[DOCUMENT SECTION Boundary: Start]

Wednesday, April 25, 2007

Authenticity comes at a high price

That's what one of my online friends said this week. I keep thinking it over.

What is authenticity really? How do I know when I'm being authentic? I've been a person who takes the time to think through what I believe (whether it has to do with faith, birth, schooling, parenting, politics, computers (Macs, of course)). But that doesn't always mean that I've come to an authentic place when I draw my conclusions. So many mitigating forces compete unbeknownst to me. I'm sure now that much of the appeal of Campus Crusade in college, for instance, is that it ensured me a pool of "moral males" from which to find a husband - hopefully a bunch of guys who would agree that you should marry once, for life, and not fool around. My parents' divorce had a powerful impact on me at that time in my life, and yet if you had asked me then, I would have said that I was making choices based on discovering the truth. And I believed that to be the case at the time.

Then there were those decisions like missions, not using birth control and letting God choose the size of our family, not circumsizing our boys (only to find out that my uncircumsized Dad in his 60s has had all kinds of problems that led to a circumcision at that late age! Ouch!), participation in Operation Rescue, joining the charismatic/prophetic movement, homeschooling, and more that felt so right at the time, yet on review, look like they were an expression of that need to commit to the hilt, to join with those who put "right" ahead of "feelings." What a potent frame that need to be right was. It was a kind of protection against the swirling chaos of choice, self-knowledge and the dangers of someone else undermining my aspirations with their flakiness. If I could conclude what was right, I didn't have to consult feelings, finances, fears or faith. I could just do what was right and I'd be right too.

I don't regret all these decisions, btw. For instance, I have never regretted homeschooling. It is a happy accident that has turned out to be something I still believe in even after all the other religious cant was deconstructed and looked at newly.

I felt I was being genuine in each place, though, and I thought I was taking in all the considerations when I made these choices. I believed I was being "authentic." Perhaps I was at the time, given the limits of my knowledge, the invisibility of my emotional crisis as an adult child of divorce, and my rigid Christian belief system. I can see at work these silent partners: drive for community, rejection of family of origin's values, the need to make a difference, putting my "convictions" ahead of my emotions or doubts, dichotomistic thinking...

[DOCUMENT SECTION Boundary: End]
[DATASET EXCERPT Boundary: Start]

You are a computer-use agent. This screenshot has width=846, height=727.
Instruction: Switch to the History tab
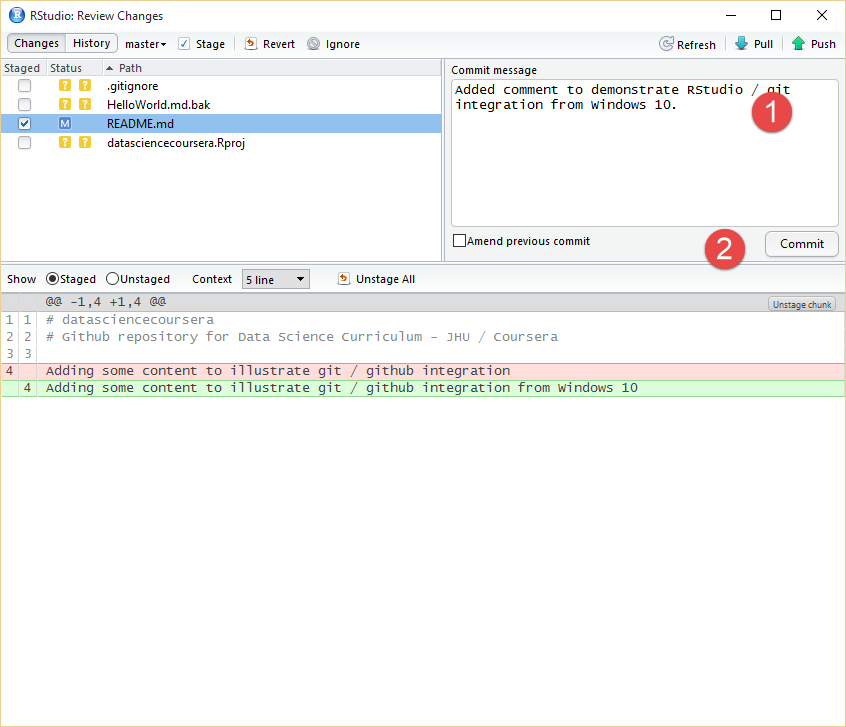pyautogui.click(x=91, y=44)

[DATASET EXCERPT Boundary: End]

• TASK BRIEF
Reproduce the post on authenticity from "I don't regret" to "looked at newly.", switching "homeschooling" to "home education".

• SOLUTION TO THE EXERCISE
I don't regret all these decisions, btw. For instance, I have never regretted home education. It is a happy accident that has turned out to be something I still believe in even after all the other religious cant was deconstructed and looked at newly.